Conference rosters are usually overlooked because they are not indexed by sourcing tools. They are a 30-minute manual walk on the conference website. The candidates are worth the time.

Personal sites, technical blogs, and RSS

If a candidate maintains a personal blog with technical posts published in the last twelve months, they are in the top 5% of candidates by signal. Almost nobody bothers; the ones who do are the ones who think clearly enough to want to write it down.

You do not need a clever search to find these. Two practical approaches:

  • Walk back from blog posts you already trust. When you read a post on a topic adjacent to the role, click the author's name, see what else they have written, follow links to their other work. Five posts later you have a graph of fifteen related engineers, half of whom you would interview tomorrow.
  • RSS aggregators of "engineering blogs" — Hacker News follows the strong ones; lobste.rs has tighter signal-to-noise for systems engineers; Mastodon clusters by topic. Subscribing to a small set of these as a recruiter is a one-week setup that pays off for years.

Papers and academic authorship

Skipped for product engineering, essential for ML and research roles. The signal is who shows up as first or second author on papers in the relevant venue (NeurIPS, ICML, ICLR for ML; SIGGRAPH for graphics; CHI for HCI). Last-author is the lab head and rarely available; first-author is the person who did the work and is usually transitioning into industry within two years of the PhD.

The mechanical channel is Google Scholar + arXiv, filtered by venue and year, then enriched against LinkedIn or a personal site. The hardest part is timing: the window between paper publication and the candidate accepting a job offer can be as short as 90 days, so the bandwidth needed to keep up is real.

Show HN, Bluesky, technical Discords

These are higher-noise channels, but the noise is well-bounded. A candidate who posts on Show HN with a side project is signaling that they ship for fun, which is one of the highest-correlation predictors of senior IC strength. A Bluesky account with thoughtful technical replies is a softer version of the same signal.

Discords are the messiest of the bunch and require a recruiter who is also a participant. They work best for niche stacks (Bevy, Zig, Elixir) where the community is small enough that the regulars are known by name.

What to do with all these sources

The reason most teams do not bother with multi-channel sourcing is that it does not scale by hand. Walking a contributor graph on GitHub, then matching against LinkedIn for current role + location, then verifying with a personal site, takes thirty minutes per candidate. Done across a shortlist of forty, that is a full workweek.

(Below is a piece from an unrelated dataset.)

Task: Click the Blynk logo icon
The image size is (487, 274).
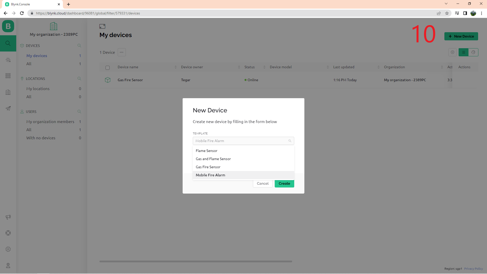Action: [x=8, y=26]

The shortcut is to use a sourcing agent that runs the walks for you and returns the merged profile. That is the thesis behind imast: one chat-style query — "senior Rust engineers in Berlin with database internals experience" — turns into a fan-out across GitHub, conference rosters, paper indexes, and LinkedIn, with the matches ranked by a scorer that has read all four. You review the shortlist, not the underlying graph walks.

You can do the same work by hand. You should, at least once, so you know what the tool is doing under the hood. After that, the time savings are large enough that a $200/month subscription pays for itself in the first afternoon.

Three things to try this week

  1. Pick the role you have been struggling to fill for the longest. Open the GitHub project closest to its stack. Walk five contributors out from there. Write down the names and current employers; you will be surprised how many you have never seen on LinkedIn.
  2. Find one technical conference your team should be paying attention to. Open last year's program. Scan ten talk titles. Save the speakers whose topics overlap with your roles.
  3. Subscribe to two engineering blogs on RSS for stacks you hire for. After a month, the comment sections and link-outs will have given you a graph of thirty engineers in the space.

Sourcing on one channel is a self-imposed bottleneck. Engineers worth hiring are not hiding; they are just being visible in different places than the place you have been looking.